ヘルスケアビジネスを実行に移すタイミングは、いつか?

医学・行政・ビジネスの観点から医療・ヘルスケア業界の事業戦略を考える本連載。事業アイデアを磨き、よりよいものに育てていく「リーン・スタートアップ」は新規事業に取り組む際の定石のひとつだが、それは医療・ヘルスケア領域の事業でも通用するのだろうか。

どう発想し、どう実行するか?

医療・ヘルスケア領域の新規事業に多くかかわらせてもらうなかで、「どうアイデアを出したらいいのか」「リーンスタートアップと聞くが、どのような状態で事業を始めてみればよいのか」と聞かれることが増えました。特に後者については、本連載では触れていなかったテーマかもしれません。

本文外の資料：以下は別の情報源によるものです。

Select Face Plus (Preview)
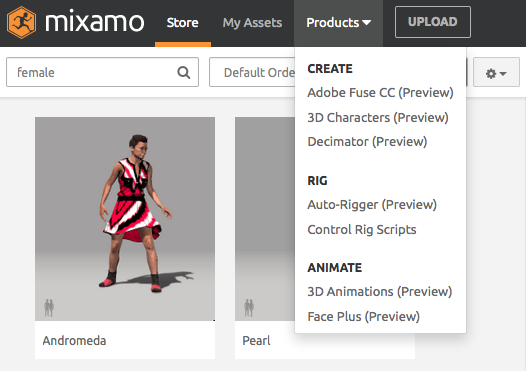 click(364, 316)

前者については、自身の経験などから解決したい課題があるならそれをテーマにするのがよいでしょうし、後者についても「これくらいまでできたら事業を公開して社会の反応を見る」というタイミングは自分の感覚で決めてもよいのですが、今回は、どのようにして偶然に頼らずに新規事業のアイデアを出し、そして実践に移すのかについて考えてみたいと思います。

守破離式、新規事業発想法

アイデアの創出に関しては第10回(本誌2021年6月号)でも触れましたが、質問をいただくなかで多い誤解が「無からアイデアが生まれる」ということです。

インスピレーションが働き、何もないところから革新的に新しいアイデアが生まれるというのは幻想です。むしろ、多くのアイデアは既存のアイデアとの掛け合わせです。今までの連載でお伝えしてきたように、医療・ヘルスケア領域では未来を想像し、その未来にあるべき姿・あるべきものの差分を開発していくという考えがあります。逆に、「今必要とされている」事業を考えるときには、誤解を恐れずに言うと、むしろアイデアは「真似る」ことから生まれてくるのです。

少し脱線しますが、「学ぶ(まなぶ)」の語源は「真似る(まねる)」と同じだといいます。そして「学ぶ(まなぶ)」は「まねぶ」とも言われていたようです。つまり、学びとは他者のやり方を「真似る」ことから始まるのです。